- PROBLEM TO SOLVE
Return the material below word for word, line by line, but leave out the pictures.

=== THE RECORDS ===

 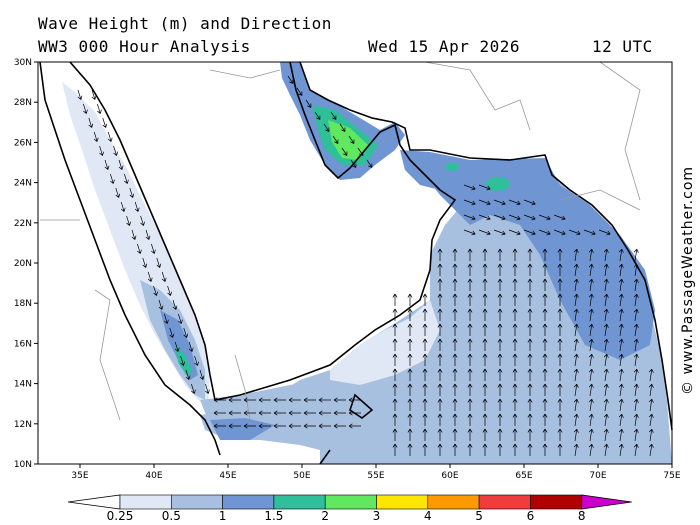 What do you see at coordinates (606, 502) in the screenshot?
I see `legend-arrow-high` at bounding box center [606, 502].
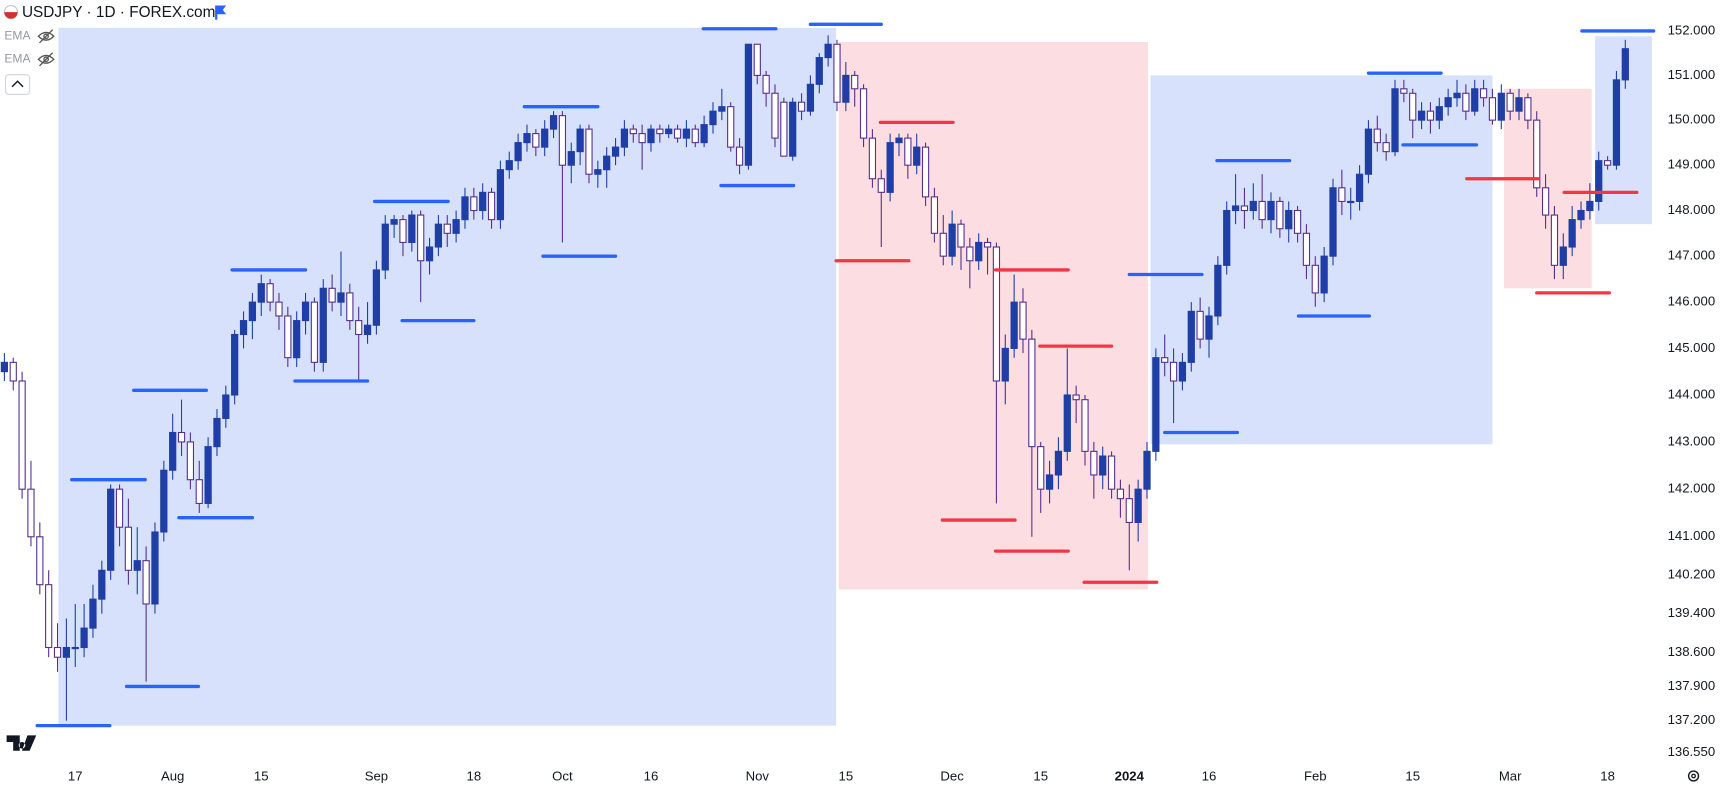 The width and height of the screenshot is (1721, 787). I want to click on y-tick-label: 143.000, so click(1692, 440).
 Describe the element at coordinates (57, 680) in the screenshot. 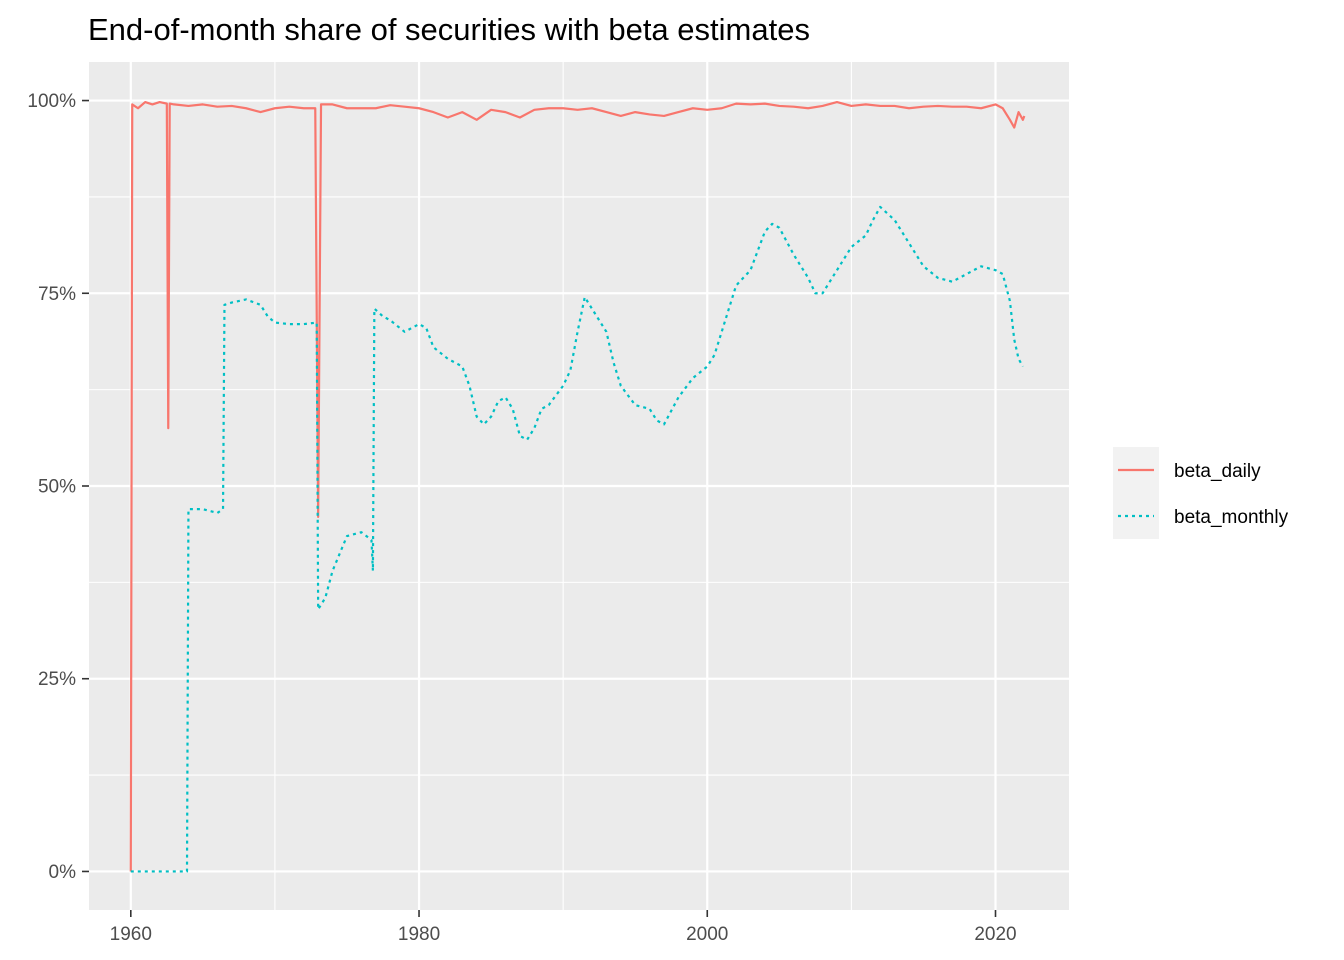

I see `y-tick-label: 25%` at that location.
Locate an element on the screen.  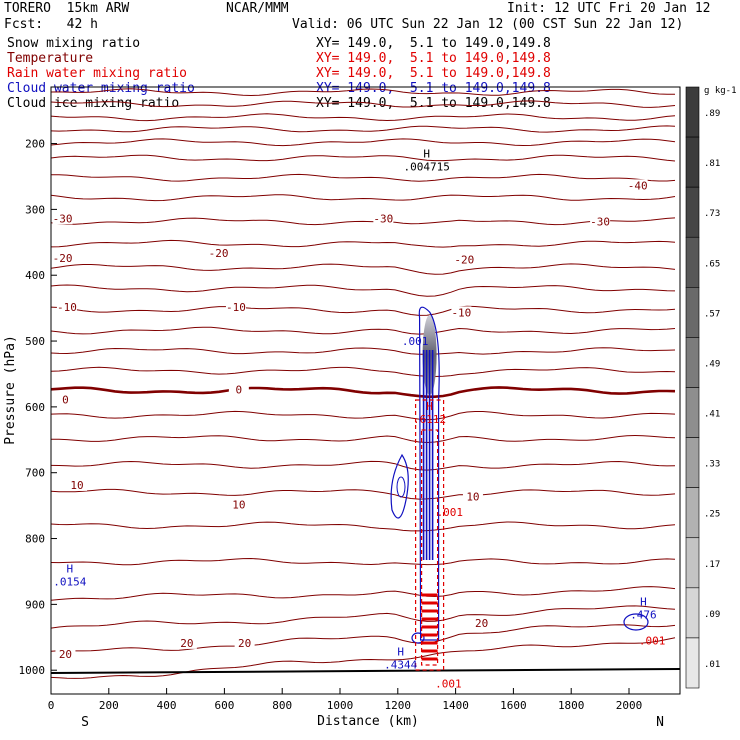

===

- TASK RESPONSE
  What do you see at coordinates (606, 502) in the screenshot?
I see `legend-arrow-high` at bounding box center [606, 502].
 The width and height of the screenshot is (1721, 787). I want to click on y-tick-label: 143.000, so click(1692, 440).
 Describe the element at coordinates (57, 680) in the screenshot. 

I see `y-tick-label: 25%` at that location.
Locate an element on the screen.  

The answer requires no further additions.